In Anne Frank’s diary, she called Peter Schiff her “one true love.” In 1940 at the age of 11 she writes ‘Peter was the ideal boy: tall, slim and good-looking, with a serious, quiet and intelligent face. He had dark hair, beautiful brown eyes, ruddy cheeks and a nicely pointed nose. I was crazy about his smile, which made him look so boyish and mischievous.’
For more than 60 years there were no photographs known of Anne Frank’s childhood sweetheart. The photo above was discovered in 2008 when a childhood friend, Ernest Michaelis, came to realize that the childhood friend that gave him this photograph (before Michaelis had left Germany for Britain) was the 13-year-old boy Anne Frank wrote about in her diary.
“I realized there were a lot of pictures associated with her life, but no picture of Peter Schiff,” Michaelis said. “That seemed very odd, as his looks are at the heart of his story.”
It has taken time, extraordinary effort, internet research and a series of happy coincidences for Michaelis to get authentication that his picture is that of the Schiff whom Frank so adored.

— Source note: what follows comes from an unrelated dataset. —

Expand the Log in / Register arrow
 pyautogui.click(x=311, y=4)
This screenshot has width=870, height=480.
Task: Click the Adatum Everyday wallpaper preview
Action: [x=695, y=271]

Peter Schiff does not reappear in the diary until January 6, 1944, after Anne had been in hiding for more than one and a half years. After she has a dream about Peter she writes ‘At that point I woke up, still feeling his cheek against mine and his brown eyes staring deep into my heart, so deep that he could read how much I’d loved him and how much I still do, and now Peter, my dearest Peter. I’ve never had such a clear mental image of him. I don’t need a photograph, I can see him oh so well.’
The photo of Peter Schiff along with a note that reads ‘A friendly memento of your friend Lutz Peter Schiff’ was donated to the Anne Frank museum by Ernst Michaelis.
“He read the diary in the 1950s and thought that Peter Schiff was very likely his friend. But it was only when reading it later that he saw there were no photos and so he contacted us,” said a museum spokeswoman.
Like Anne Frank’s family, Peter’s family fled Germany for the Netherlands and died in Auschwitz or Bergen-Belsen.